▶ **FRAGMENTO DEL DOCUMENTO**:
Independientemente de que la muestra de 1929 coincidiera con la crisis mundial y que luego llegaran la Gran Crisis nacional, la guerra civil y la dictadura, Sevilla pudo seguir viviendo -a duras penas- gracias a que aquellos años la doraron. Los restos de la exposición de la que, según Galerín, sólo habían comido las palomas del parque servían para los cometidos más dispares: las mujeres daban a luz en México, las niñas estudiaban en la República Argentina, había funciones de teatro en los Estados Unidos y el depósito municipal de bicicletas robadas estaba en Brasil

Fue su recuerdo lo que hizo que, en los 60, resurgiera la Feria de Muestras, antecesora de FIBES, en los jardines que rodean el Casino de la Exposición donde, coindiciendo con la Feria, montaban sus stands, con gran éxito de público, las primeras marcas de pequeños electrodomésticos, el café de Colombia o el Flan chino El Mandarín.

Tal vez en aquella nostalgia estuvo la mecha que prendió la bomba de la Exposición Universal en el año del V Centenario del Descubrimiento de América.

En la recta final del siglo XX Sevilla era una ciudad muy distinta de aquella en la que surgió la idea del evento iberoamericano. España había recuperado las libertades perdidas durante los largos años de la dictadura y, llegando hasta el final, Andalucía acababa de conquistar por propios merecimientos una cuota de autogobierno impensable diez años antes teniendo a Sevilla por bandera. La nación se modernizaba a velocidad de milagro y, por primera vez desde el Siglo de Oro, el territorio andaluz participaba con voz e ideas propias en la empresa.

Quienes entonces gobernaban España apostaron fuerte por incorporar esta tierra al proyecto común pero en todo ello contó con el empeño de la flamante administración andaluza en que 1992 no fuera solamente un año sevillano sino de toda la Comunidad Autónoma. La Expo fue una locomotora que arrastraba vagones de todo tipo: el de la alta velocidad, el de las autovías, el de las orquestas sinfónicas, el de los grandes planes urbanísticos en cada una de las capitales y en muchas ciudades medias, el de las restauración de cientos de edificios históricos destinados a los usos públicos más diversos...

Sevilla se transformó en una ciudad muy distinta a la de la década anterior, tan distinta que quienes llegaron tras pasar muchos años fuera de ella no la conocían y tan de golpe que abundaron los chistes -bien o mal intencionados- sobre cuanto pasaba de proyecto a realidad. Hubo chistes para el AVE, los nuevos puentes y la varita mágica que convertía la calabaza de la Isla de la Cartuja en la carroza de Cenicienta. Pero aquella carroza que puso Sevilla en el centro de la gran fiesta del mundo fue tan real como no suele ser la vida misma y por eso, tal vez, Sevilla no acabó de creer en su existencia.

Cuando las campanadas de la Nochevieja de 1992 acabaron de sonar Sevilla se encontraba sumida en la depresión del postparto. Había parido un portento pero lo miraba como se mira a un adefesio y por eso fue incapaz de imaginar para esa hija un futuro brillante. No se puso a pensar en el colegio al que debía ir ni qué carrera sería la mejor para ella. Dejó que el tiempo, inplacablemente, se le echara encima, reaccionó tarde y mal.

La culpa del fracaso de aquella exposición que únicamente dio de comer a las palomas seguramente puede echársela a circunstancias externas y extraordinarias; de la del éxito incompleto de ésta de la que se cumplen 25 años, sólo a una ciudad miope y ensimismada en su propia miopía.

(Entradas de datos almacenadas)
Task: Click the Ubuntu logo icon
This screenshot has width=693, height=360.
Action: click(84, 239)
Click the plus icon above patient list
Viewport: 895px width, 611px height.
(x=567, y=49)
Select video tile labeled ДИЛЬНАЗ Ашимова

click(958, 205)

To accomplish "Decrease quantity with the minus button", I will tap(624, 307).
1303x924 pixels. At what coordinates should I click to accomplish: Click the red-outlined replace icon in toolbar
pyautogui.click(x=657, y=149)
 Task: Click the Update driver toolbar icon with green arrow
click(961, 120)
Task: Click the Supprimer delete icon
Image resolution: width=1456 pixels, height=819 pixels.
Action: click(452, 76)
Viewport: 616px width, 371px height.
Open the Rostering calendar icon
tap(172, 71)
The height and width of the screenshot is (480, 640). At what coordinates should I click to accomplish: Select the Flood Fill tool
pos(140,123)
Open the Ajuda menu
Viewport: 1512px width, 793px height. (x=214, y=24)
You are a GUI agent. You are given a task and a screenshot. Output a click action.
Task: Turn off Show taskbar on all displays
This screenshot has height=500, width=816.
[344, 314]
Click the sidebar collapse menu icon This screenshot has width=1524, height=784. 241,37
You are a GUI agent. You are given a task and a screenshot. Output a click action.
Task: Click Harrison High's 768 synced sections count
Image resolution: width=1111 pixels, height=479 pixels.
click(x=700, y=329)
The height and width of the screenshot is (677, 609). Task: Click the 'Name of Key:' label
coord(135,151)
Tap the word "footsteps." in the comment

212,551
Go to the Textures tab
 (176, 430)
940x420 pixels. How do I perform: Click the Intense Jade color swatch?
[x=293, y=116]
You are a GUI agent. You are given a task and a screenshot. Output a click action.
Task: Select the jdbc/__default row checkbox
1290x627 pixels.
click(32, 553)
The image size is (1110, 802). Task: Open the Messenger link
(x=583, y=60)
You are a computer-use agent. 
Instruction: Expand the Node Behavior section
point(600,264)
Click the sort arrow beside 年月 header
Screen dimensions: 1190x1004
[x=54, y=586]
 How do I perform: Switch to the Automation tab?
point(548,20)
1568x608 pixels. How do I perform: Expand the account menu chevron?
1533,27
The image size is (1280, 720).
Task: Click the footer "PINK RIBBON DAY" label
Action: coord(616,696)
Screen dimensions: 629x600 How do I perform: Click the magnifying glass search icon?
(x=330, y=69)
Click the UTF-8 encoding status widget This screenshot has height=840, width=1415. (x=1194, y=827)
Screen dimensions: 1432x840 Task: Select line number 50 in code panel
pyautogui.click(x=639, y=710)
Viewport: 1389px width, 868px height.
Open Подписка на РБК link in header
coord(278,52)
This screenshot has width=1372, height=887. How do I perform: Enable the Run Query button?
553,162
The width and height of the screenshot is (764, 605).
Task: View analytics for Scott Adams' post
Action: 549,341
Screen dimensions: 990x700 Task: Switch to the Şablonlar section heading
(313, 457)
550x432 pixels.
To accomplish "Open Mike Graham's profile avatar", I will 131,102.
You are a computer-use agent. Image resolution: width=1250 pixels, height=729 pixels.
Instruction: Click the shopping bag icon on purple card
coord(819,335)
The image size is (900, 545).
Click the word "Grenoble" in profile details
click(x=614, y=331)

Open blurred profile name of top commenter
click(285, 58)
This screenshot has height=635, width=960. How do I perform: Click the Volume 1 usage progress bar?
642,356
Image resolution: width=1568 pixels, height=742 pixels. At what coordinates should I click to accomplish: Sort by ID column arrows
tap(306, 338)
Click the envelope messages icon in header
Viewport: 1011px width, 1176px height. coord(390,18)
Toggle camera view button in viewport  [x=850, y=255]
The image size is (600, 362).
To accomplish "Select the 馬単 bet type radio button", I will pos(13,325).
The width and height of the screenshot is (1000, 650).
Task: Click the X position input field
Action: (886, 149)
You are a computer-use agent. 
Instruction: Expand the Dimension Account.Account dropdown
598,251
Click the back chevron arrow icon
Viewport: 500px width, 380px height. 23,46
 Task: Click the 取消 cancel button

▶ **LISTA DE TAREAS**:
• A. Transcribe sin cambios, del fragmento sobre las exposiciones de Sevilla, todo lo que va desde "Quienes entonces gobernaban" hasta "públicos más diversos...".
• B. Resume en dos oraciones el fragmento sobre las exposiciones de Sevilla.

▶ **RESULTADOS**:
• A.
Quienes entonces gobernaban España apostaron fuerte por incorporar esta tierra al proyecto común pero en todo ello contó con el empeño de la flamante administración andaluza en que 1992 no fuera solamente un año sevillano sino de toda la Comunidad Autónoma. La Expo fue una locomotora que arrastraba vagones de todo tipo: el de la alta velocidad, el de las autovías, el de las orquestas sinfónicas, el de los grandes planes urbanísticos en cada una de las capitales y en muchas ciudades medias, el de las restauración de cientos de edificios históricos destinados a los usos públicos más diversos...

• B. Tras la muestra de 1929, Sevilla pudo seguir viviendo durante la crisis, la guerra civil y la dictadura gracias a que aquellos años la doraron. Su recuerdo hizo resurgir la Feria de Muestras en los 60 y quizá impulsó la Exposición Universal de 1992, que transformó la ciudad y arrastró grandes proyectos por toda Andalucía, aunque después Sevilla cayó en una depresión, reaccionó tarde y mal, y el éxito de la Expo quedó incompleto por culpa de una ciudad miope.